The remarkable lightness of wet leg rock

For a brief moment last spring, when getting a vaccination appointment no longer seemed like winning some kind of crazy lottery, and Corona virus disease— 19 cases regressed convincingly, albeit temporarily, it seemed as if Americans were en masse ready for a big return to fun. Remember the fun? People were talking about the much-anticipated centenary of the 1920s, and the approaching so-called Summer Hot Vax. The hope was that after months of confinement and horror, we might have fun and have fun again, retire the elbow bump in favor of a full-body embrace, and have a little fun. In the end, those statements were a premature, clumsy misreading of the cultural moment. Getting rid of mass death was not so easy. What followed was like experiencing our best summer.

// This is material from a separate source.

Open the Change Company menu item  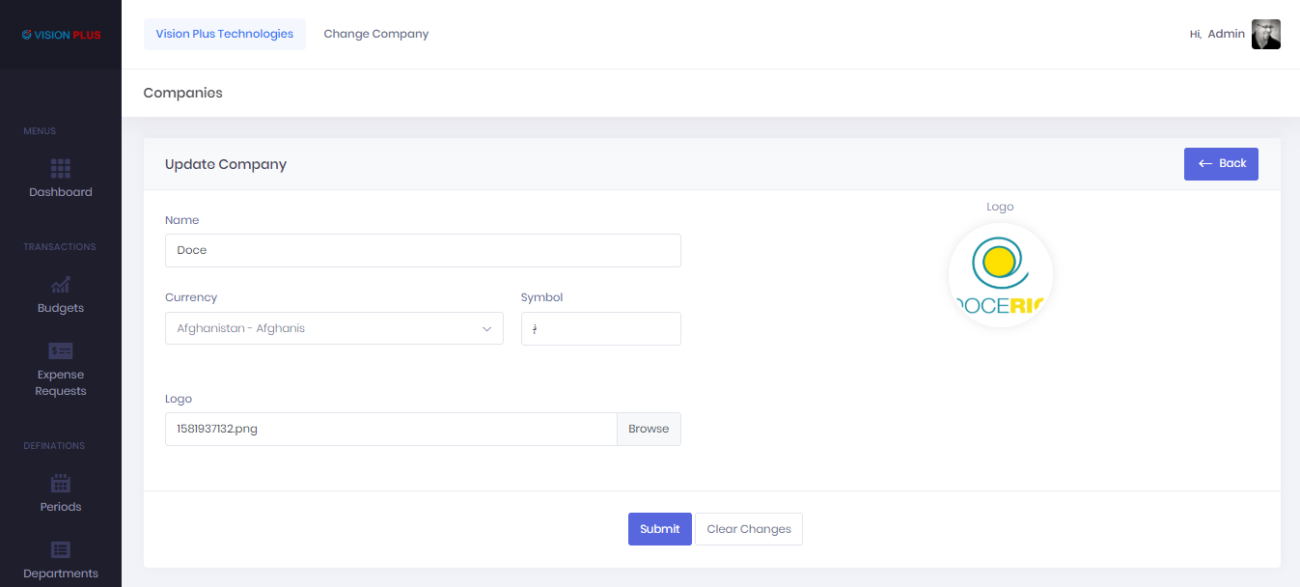(375, 34)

For some people, the pandemic has ended up changing the features of their social life in a more permanent way. Why back to the pre-quarantine screwup of deafening bars, endless poetry readings, and awkward dinner parties? How about a breakup at home, perhaps with one excellent friend? Wet League, the duo of Ryan Tisdale and Hester Chambers, make festive music for adults who come down to hang but are tired of being cornered by a supervisor near a pool of sweating hummus in the supermarket, or having to sport a jockey to get the waiter’s attention, or spending seventy-five dollars To move from one club to another in a series of professional taxis. It’s hard to think of a more relevant feeling of collective post-traumatic disillusionment than “It used to be so much fun / Now it all seems stupid / I wish I cared.” This line comes from “I Don’t Wanna Go Out,” a song on “Wet Leg,” the band’s much-anticipated debut album, which will be released this month.

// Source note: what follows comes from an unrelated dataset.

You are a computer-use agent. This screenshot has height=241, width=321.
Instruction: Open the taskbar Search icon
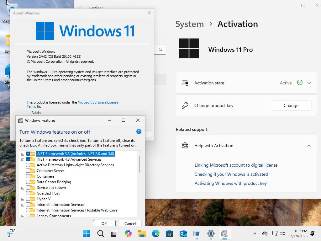click(x=101, y=233)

Teasdale and Chambers clearly have a very good time laughing at each other, and anyone else’s enjoyment of indie rock and salty slate feels accidental. The duo met a decade ago, in college, on the Isle of Wight, and their easy-going relationship gives Wet Leg a wonderful lightness. Although each of them have been involved in other music projects, they didn’t have a full-time music career before last year. (Chambers worked in her family’s jewelry store, and Tisdale was a wardrobe help.) In keeping with the band’s tradition, they decided to start making music together while pausing at the top of a Ferris wheel, drunk, and they made it through just four gigs before signing to Domino Records.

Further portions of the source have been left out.